HSE postpones resuming external emails amid cyber virus concerns

Patient appointments disrupted as emails blocked due to fears over ransomware virus

A screenshot shows a Wannacry ransomware demand, provided by cyber security firm Symantec. The HSE shut down its email systems on Monday in a bid to prevent infection of its IT systems by the virus. Photograph: Reuters

A screenshot shows a Wannacry ransomware demand, provided by cyber security firm Symantec. The HSE shut down its email systems on Monday in a bid to prevent infection of its IT systems by the virus. Photograph: Reuters


The Health Service Executive (HSE) has delayed making a decision on lifting external email access for patients to the HSE network until Wednesday afternoon, amid concerns over the global ransomware cyber virus.

When patients’ email access to the HSE network is restored, it will be phased in and expected to take a full day before the email service is operational again. This means patient contact to and from parts of the Health Service may not come online again until Thursday or afterwards, if HSE management decides to begin lifting the IT lockdown at a meeting on Wednesday afternoon.

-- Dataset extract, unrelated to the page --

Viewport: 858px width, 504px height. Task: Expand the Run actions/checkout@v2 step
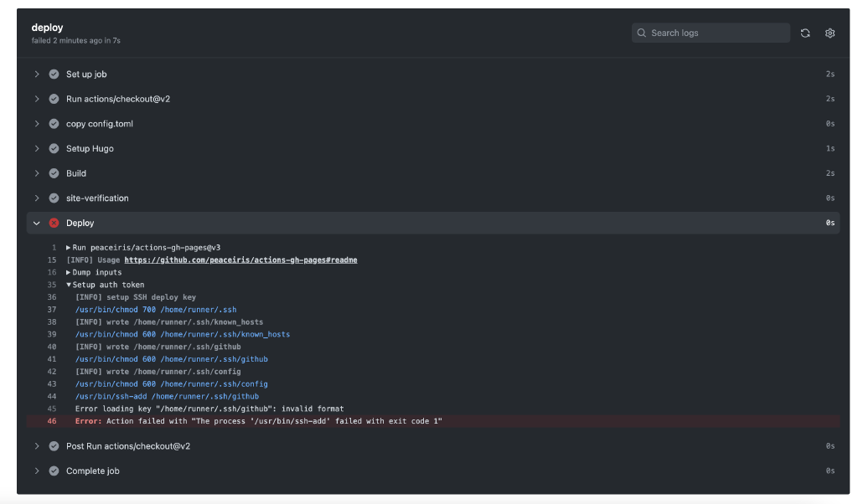(x=37, y=99)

On Tuesday afternoon the HSE took the decision to begin reinstating internal email access among staff, from 1 pm email servers which were offline were rebooted to activate antivirus security upgrades. The email servers had been shut down from Monday to protect the HSE’s computer system from the ransomware virus, while their security software was updated. The staff email servers were rebooted and opened up on a phased basis, with 1,200 email servers brought back online on Tuesday. However, many parts of the Health Service have yet to have staff email access reopened.

Resulting issues arising from the email lockdown and patient appointment problems are being dealt with at local hospital and service levels, a spokeswoman for the HSE said. The Health Service she said, had identified “minimal” disruptions, and service delays were managed without impacting patient care to a “significant level” she said.

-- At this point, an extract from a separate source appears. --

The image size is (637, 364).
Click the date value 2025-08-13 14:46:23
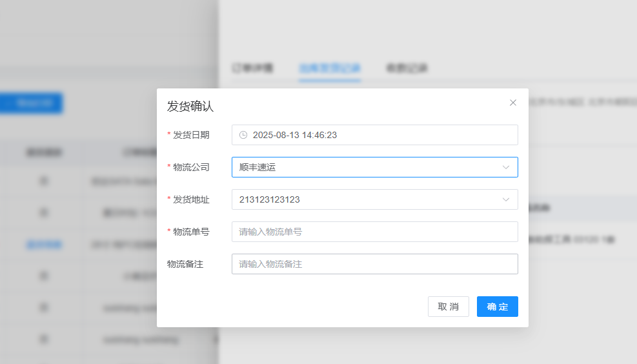click(295, 135)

Of the 1,200 email servers rebooted on Tuesday, two problems were identified as part of the reintroduction of email access. The issues were not related to the ransomware cyber attack, and affected two administrative computers that did not hold patient records. “A decision on external access will be made tomorrow” Richard Cobridge, chief information officer of the HSE said on Tuesday.

Patient appointments including MRI scans, X-rays and blood tests were disrupted on Monday due to the email shutdown. No instances of the virus infecting the HSE’s computer system have been recorded.

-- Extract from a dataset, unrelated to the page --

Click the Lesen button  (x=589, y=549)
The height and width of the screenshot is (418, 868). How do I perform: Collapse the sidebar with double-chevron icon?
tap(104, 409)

Speaking on his way into a Cabinet meeting on Tuesday, Minister for Health Simon Harris said that “no patient record has been compromised or damaged as a result of the cyber attacks”.

“Cyber threats are never far away and we need to remain vigilant. This incident has tested our people and our processes and provided us with huge learning to build upon,” he said.

He said health agencies would monitor the situation over the coming days and his priority was to ensure patient safety was not compromised, that “patient data is secure and confidential” and that there was minimal disruption to services.

Mr Cobridge said that “all [HSE]clinical services and computer systems have been protected from the virus and no data or information was compromised as a result of the attempted cyber attack”.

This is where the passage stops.